Qual seria, afinal, a saída do edifício?
Procurou o celular no bolso, mas percebeu que ele tinha desligado sozinho e não ligava de jeito nenhum. Nem mesmo a bateria reserva funcionava!
A rua escura parecia a boca de uma fera, pronta para devorá-lo a qualquer momento. Mesmo sem fantasmas, já era assustador demais.
O que fazer... o que fazer?
Enquanto isso, Zhao Yushan mantinha o corpo colado contra a porta, mas os impactos vinham cada vez mais fortes.
A cada batida, sentia como se os órgãos internos estivessem sendo dilacerados.
“Não... não entre... não me mate... por favor, não me mate...”
Zhao Yushan estava pálida de terror; não queria morrer!
No entanto, a força do lado de fora não dava sinais de diminuir diante de seus apelos.
Ela olhou pelo quarto em busca de algo para bloquear a porta, mas já havia usado todos os móveis disponíveis para barricá-la.
Restou-lhe apenas gritar: “Yinyu! Zhang Xing! Zhang San! Liang Bing! Por favor, me ajudem! Me salvem!”
Usando toda a força possível para segurar a porta, ainda assim ela tremia, embora, surpreendentemente, resistisse bem.
E Zhao Yushan continuava a clamar: “Salvem-me... salvem-me! Zhang San! Liang Bing! Yinyu!”
“Vocês... ouviram os gritos de Zhao Yushan?”
Yinyu percebeu um som distante, talvez o grito de Zhao Yushan.
“Eu também ouvi,” confirmou Zhang Xing. “É Zhao Yushan, certo?”
Ao saírem da viela, o dono das botas pretas não os perseguiu mais. E ouviram claramente os gritos de Zhao Yushan.
Yinyu lamentou Zhang San ter ficado para trás, mas não havia o que fazer. Ninguém se atrevia a voltar para procurá-lo; quem saberia se o palhaço não os esperava por lá? Não valia a pena arriscar a vida de três por uma só pessoa.
“É por aqui!” Finalmente, Yinyu identificou de onde vinha o som. “Vamos salvar a senhorita Zhao!”

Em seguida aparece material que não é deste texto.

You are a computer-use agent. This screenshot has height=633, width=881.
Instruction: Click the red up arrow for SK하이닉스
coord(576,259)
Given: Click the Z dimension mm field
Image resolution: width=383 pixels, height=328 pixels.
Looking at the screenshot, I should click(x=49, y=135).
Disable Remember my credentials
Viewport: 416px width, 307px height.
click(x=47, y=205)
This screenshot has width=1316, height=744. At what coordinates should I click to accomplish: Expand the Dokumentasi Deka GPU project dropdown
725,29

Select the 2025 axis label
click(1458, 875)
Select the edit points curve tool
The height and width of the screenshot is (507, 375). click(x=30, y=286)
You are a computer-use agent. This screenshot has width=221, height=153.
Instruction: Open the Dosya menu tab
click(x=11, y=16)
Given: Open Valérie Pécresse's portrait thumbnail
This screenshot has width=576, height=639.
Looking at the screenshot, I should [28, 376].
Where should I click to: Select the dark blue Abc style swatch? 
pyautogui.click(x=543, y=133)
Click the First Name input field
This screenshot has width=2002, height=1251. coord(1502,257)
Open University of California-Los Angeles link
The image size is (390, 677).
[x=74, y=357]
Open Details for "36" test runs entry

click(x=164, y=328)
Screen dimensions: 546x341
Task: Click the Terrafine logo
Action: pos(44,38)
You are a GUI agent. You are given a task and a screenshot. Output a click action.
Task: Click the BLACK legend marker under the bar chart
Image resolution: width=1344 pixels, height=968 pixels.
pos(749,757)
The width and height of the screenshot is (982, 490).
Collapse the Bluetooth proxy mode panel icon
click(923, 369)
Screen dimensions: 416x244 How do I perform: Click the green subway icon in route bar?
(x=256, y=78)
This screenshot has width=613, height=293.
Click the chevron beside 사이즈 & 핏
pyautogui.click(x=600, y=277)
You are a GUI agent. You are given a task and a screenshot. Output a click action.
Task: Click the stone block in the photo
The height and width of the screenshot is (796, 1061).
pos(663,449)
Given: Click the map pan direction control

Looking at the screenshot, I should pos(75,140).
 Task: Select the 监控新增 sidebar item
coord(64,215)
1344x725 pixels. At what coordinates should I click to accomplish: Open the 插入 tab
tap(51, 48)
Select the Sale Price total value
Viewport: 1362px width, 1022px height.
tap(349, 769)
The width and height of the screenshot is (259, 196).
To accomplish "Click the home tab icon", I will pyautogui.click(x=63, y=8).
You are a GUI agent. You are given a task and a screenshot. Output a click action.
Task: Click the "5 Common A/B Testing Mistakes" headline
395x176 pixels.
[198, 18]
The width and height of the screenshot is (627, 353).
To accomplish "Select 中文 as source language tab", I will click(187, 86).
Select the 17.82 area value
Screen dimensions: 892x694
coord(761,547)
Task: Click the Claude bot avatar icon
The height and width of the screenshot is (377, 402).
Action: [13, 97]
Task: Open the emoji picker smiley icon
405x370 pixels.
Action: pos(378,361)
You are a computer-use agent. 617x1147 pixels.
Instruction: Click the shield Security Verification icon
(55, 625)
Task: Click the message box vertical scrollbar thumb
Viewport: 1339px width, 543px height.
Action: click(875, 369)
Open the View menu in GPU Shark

Zhao Yushan já estava no limite. A força do lado de fora aumentava sem cessar; fissuras surgiam entre porta e parede, e a porta já ameaçava ceder.
Não aguentaria mais!
O palhaço... entraria!
E, sem dúvida, a mataria!
No instante em que quase se entregava ao desespero, de repente... os golpes cessaram.
Ela mal podia acreditar, pensando que talvez fosse o prenúncio de um ataque final. Mas, após alguns segundos de silêncio, começou a se encher de esperança.
Será que... o palhaço desistiu?
Mesmo assim, não ousou relaxar, mantendo o corpo contra a porta e vigiando também a janela.
Talvez o edifício impusesse limites ao palhaço... nada de atravessar paredes ou flutuar? Se pudesse, já teria entrado.
Sim, devia ser isso. Assim, talvez ele nem fosse tão assustador assim.
Aliviada, sentiu-se como quem escapa da morte.
Em seguida, porém, lembrou que talvez o palhaço tivesse ido buscar algum instrumento para invadir o quarto. Não podia baixar a guarda!
Continuou a gritar: “Yinyu! Zhang San! Liang Bing...”
O prédio de onde vinham os gritos se aproximava. Yinyu e os outros logo chegaram.
“É aqui!” Yinyu olhou para o último andar do prédio de quatro andares, ouvindo claramente os apelos.
“Senhorita Zhao!” gritou Yinyu. “Está ouvindo? Sou Ke Yinyu!”
Ao ouvir a voz, Zhao Yushan exultou, correu até a janela e avistou os três lá embaixo.
Estava salva!
“Yinyu!” gritou. “Me salve! Estou presa, o palhaço... aquele palhaço quer me matar! Vocês podem arranjar algum colchão ou almofada para eu pular?”
Yinyu franziu o cenho...
Um colchão?
Mesmo que achassem um, pular do quarto andar... quanto do impacto seria absorvido?
Ainda assim, começou a pensar em soluções.
Nesse momento, Zhao Yushan pensou que, se o palhaço aproveitasse para entrar, o que faria?
Assustada, correu novamente para segurar a porta, gritando: “Yinyu... por favor, me salve! Jamais esquecerei sua bondade!”
De repente, Zhao Yushan sentiu algo estranho.
Levantou a cabeça devagar.
O palhaço estava pendurado de cabeça para baixo no teto do quarto.
Aquele rosto grotescamente pintado, agora invertido diante dela, exibia um sorriso sinistro e aterrador.